> CONSIGNE A
Recopiez tels quels les enregistrements, de la ligne qui contient « At what (x,y) » jusqu'à la ligne qui contient « What do you see at coordinates (406, 733) », celle-ci comprise. Laissez les images de côté.

***** EXTRAIT DE PAGE

Entrer dans la vie professionnelle est devenu un vrai casse-tête. Le stage non rémunéré ou faiblement rémunéré s’impose toujours plus comme un passage obligé mettant en difficulté financière les jeunes diplômés. Qui enchaînent les stages, sans perspectives.
« A 20 ans, j’ai reçu une proposition en or. Un patron m’offrait un travail payé 8000 francs par mois. J’ai refusé. Je préférais faire des études. Dix ans plus tard, j’ai mon diplôme universitaire en relations internationales, mais je n’ai toujours pas de situation stable. J’ai enchaîné les stages non payés », confie avec amertume et désillusion Edouard, 31 ans, qui, gêné par sa situation, a préféré rester anonyme.
Son deuxième stage, il l’a effectué auprès d’une ONG genevoise. Son patron lui a confié la gestion de l’équipe des stagiaires. Il y voit au moins la chance d’avoir des responsabilités.
L’objectif n’a jamais été de former qui que ce soit. On profitait de nos compétences gratuitement. Edouard, stagiaire et responsable du personnel
« J’ai dû engager une dizaine de stagiaires. Lorsque l’un d’entre eux quittait l’ONG ou si on lançait un nouveau projet, on mettait un poste au concours sur internet. Les dossiers arrivaient les uns après les autres. Ça ne nous coûtait rien. Je sélectionnais les personnes les plus expérimentées qui avaient déjà travaillé. En fait, l’objectif n’a jamais été de former qui que ce soit. L’ONG profitait de nos compétences gratuitement », regrette Edouard.
Parmi les candidats retenus se trouvent des personnes de 20 à 45 ans. «Personnellement, je me sentais déjà trop vieux pour être stagiaire. Ça m’a réellement déprimé de voir des personnes âgées d’au moins dix ans de plus que moi qui en étaient encore à postuler pour un stage non rémunéré », poursuit Edouard.
Une situation qui peut vite peser et affecter de jeunes professionnels qui ne voient pas de perspectives d’avenir. C’est le cas pour Stéphanie Casarin, journaliste à Telebielingue, qui malgré une formation de journaliste RP et le passage par la case stage est encore dans une situation précaire de pigiste, dans une rédaction formée de nombreux stagiaires.
Vidéo: Malgré des stages et une formation, Stéphanie Casarin reste dans une situation précaire
Députée socialiste au Grand Conseil à Genève et membre de la commission sur l’enseignement supérieur, Caroline Marti constate que « ces dernières années, l’augmentation du nombre de stages est très conséquente, surtout après une formation. Les jeunes diplômés doivent souvent enchaîner les stages avant de pouvoir trouver un emploi fixe. » Elle dénonce un système qui tend à se substituer aux premiers emplois et en devient de l’exploitation.

**********
***** ENTRÉES EXTRAITES

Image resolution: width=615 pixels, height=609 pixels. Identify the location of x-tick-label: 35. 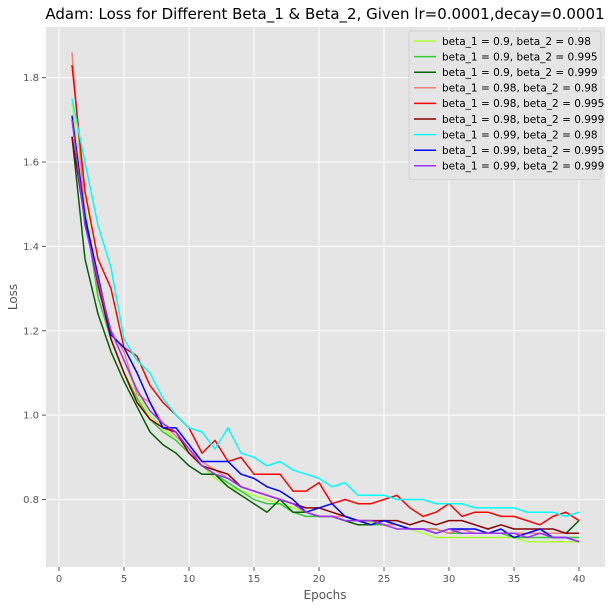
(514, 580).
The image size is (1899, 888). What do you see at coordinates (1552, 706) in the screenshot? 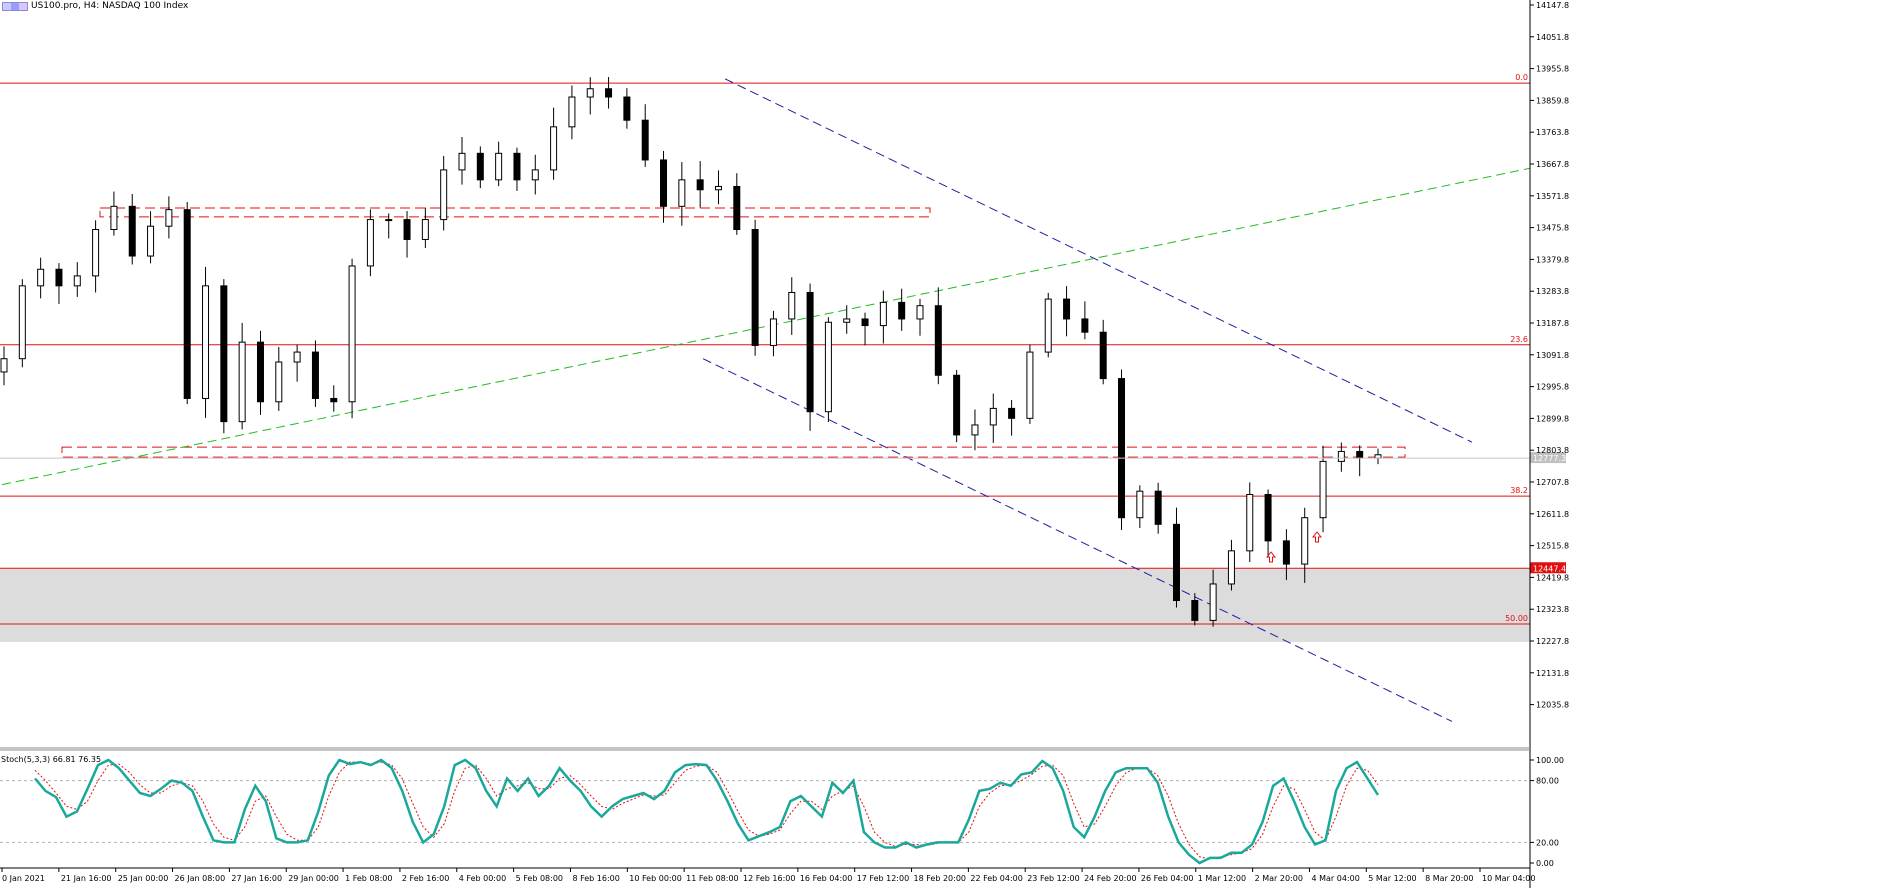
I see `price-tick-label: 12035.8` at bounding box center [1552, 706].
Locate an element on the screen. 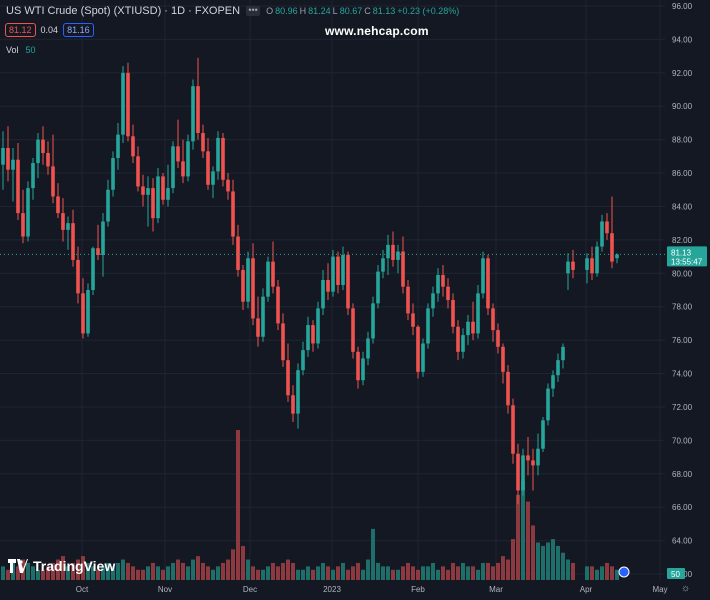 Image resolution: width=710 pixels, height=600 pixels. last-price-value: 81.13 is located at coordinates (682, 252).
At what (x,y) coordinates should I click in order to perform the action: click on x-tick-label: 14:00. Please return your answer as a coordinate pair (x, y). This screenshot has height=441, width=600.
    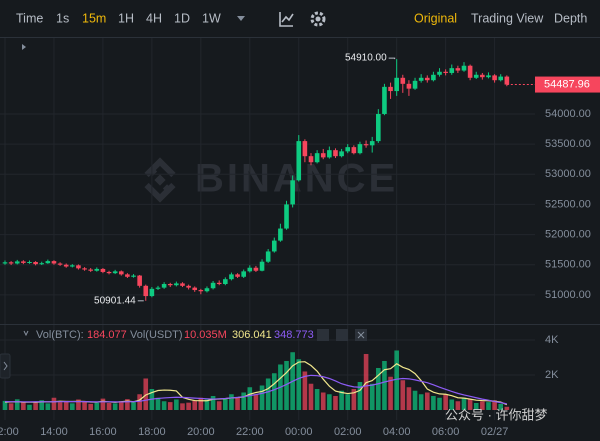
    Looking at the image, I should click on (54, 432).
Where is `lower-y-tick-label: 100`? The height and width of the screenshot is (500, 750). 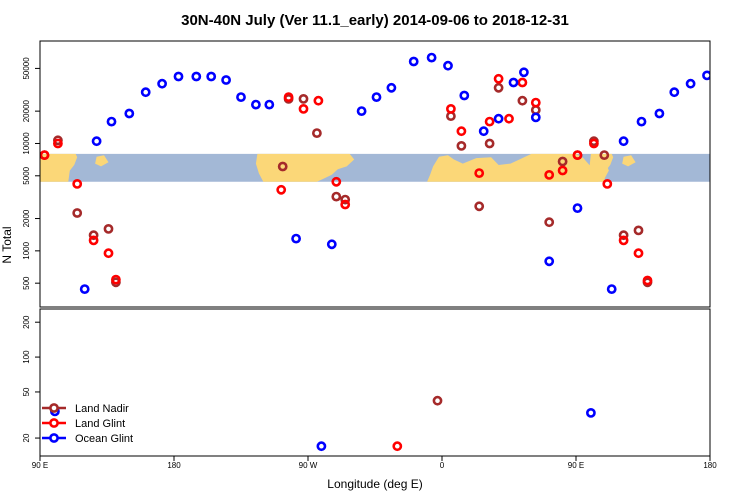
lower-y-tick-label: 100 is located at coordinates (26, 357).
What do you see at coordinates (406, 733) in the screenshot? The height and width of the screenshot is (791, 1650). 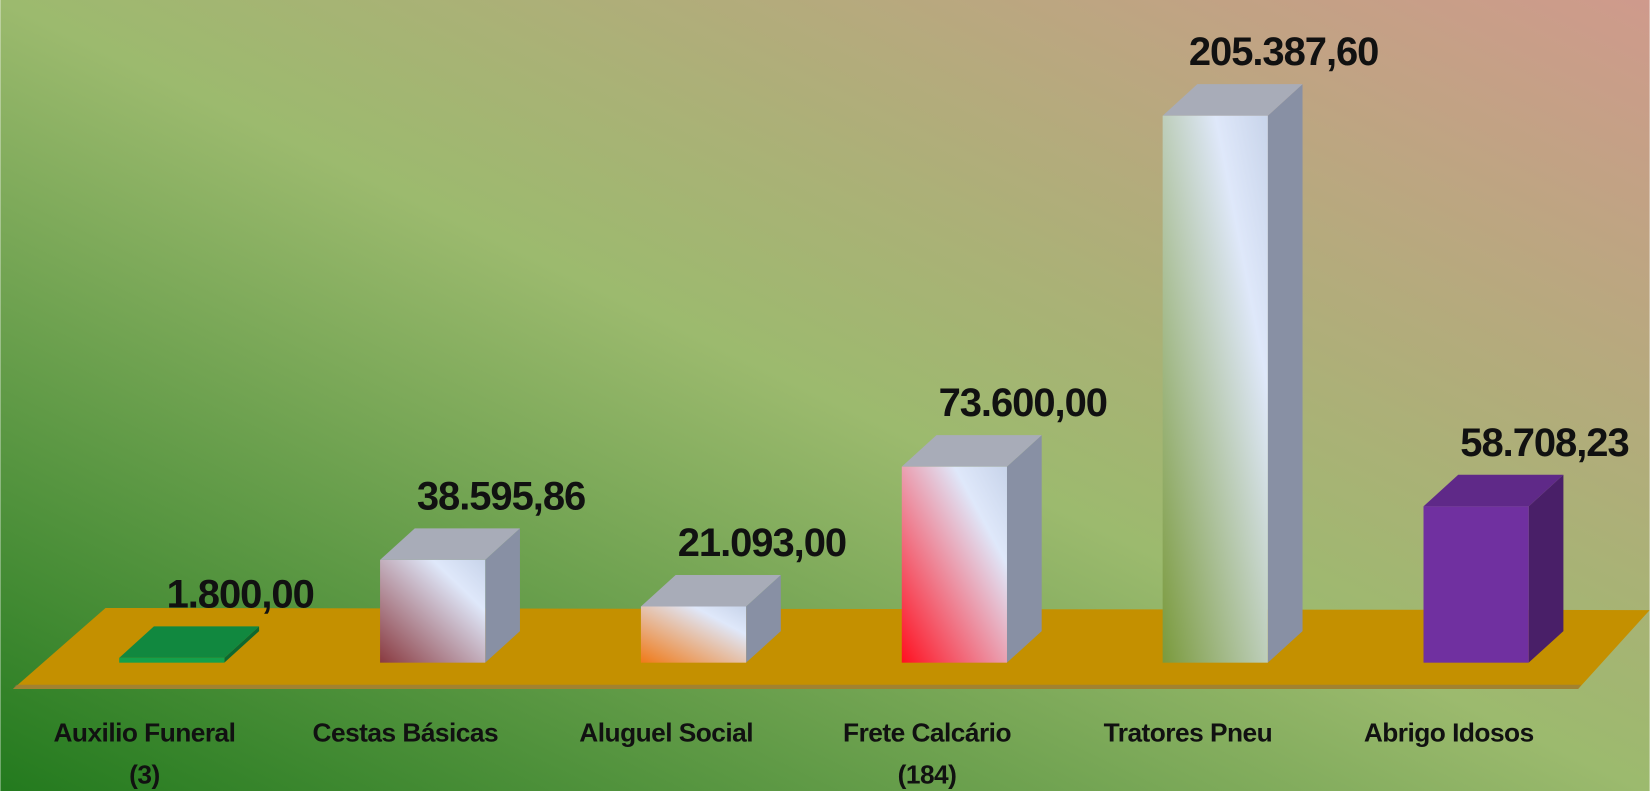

**********
***** ENTRÉES EXTRAITES

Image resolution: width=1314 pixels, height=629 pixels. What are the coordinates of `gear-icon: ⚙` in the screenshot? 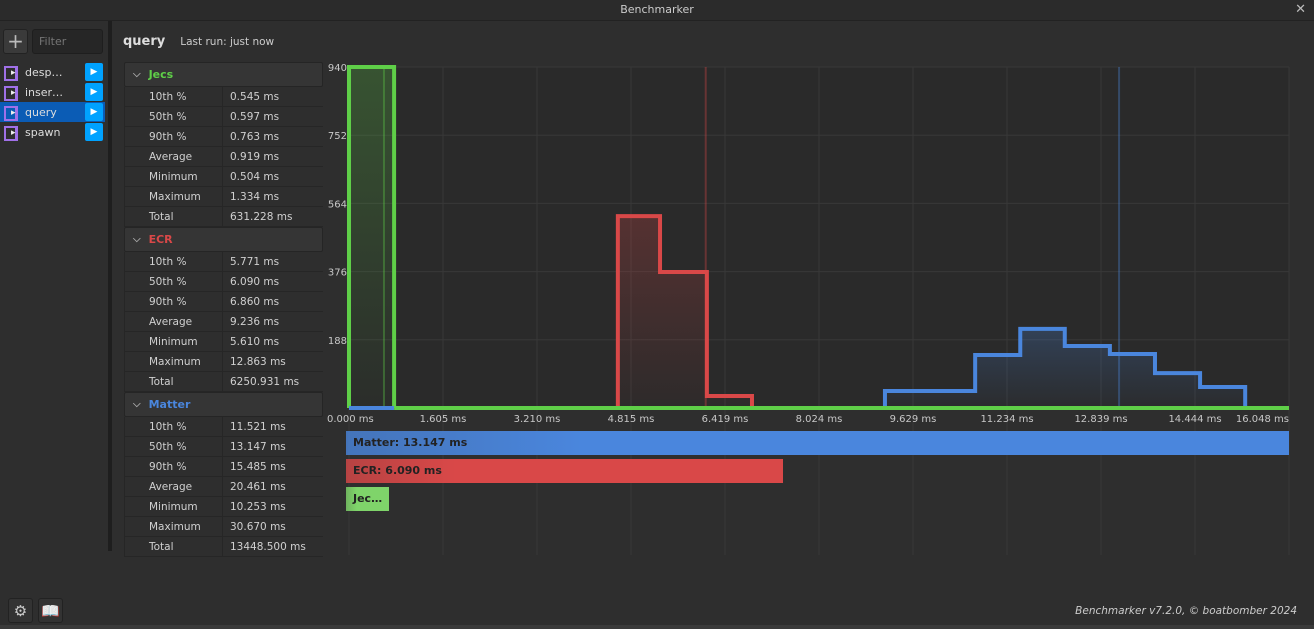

**********

> CONSIGNE B
D'après l'extrait de page, dans quel domaine Edouard a-t-il obtenu son diplôme universitaire ?

> RÉSULTAT A
At what (x,y) coordinates should I click in order to perform the action: click on x-tick-label: 14:00. Please return your answer as a coordinate pair (x, y). This screenshot has height=441, width=600.
    Looking at the image, I should click on (54, 432).
Where is `lower-y-tick-label: 100`? The height and width of the screenshot is (500, 750). 
lower-y-tick-label: 100 is located at coordinates (26, 357).
What do you see at coordinates (406, 733) in the screenshot? The height and width of the screenshot is (791, 1650). 

> RÉSULTAT B
En relations internationales.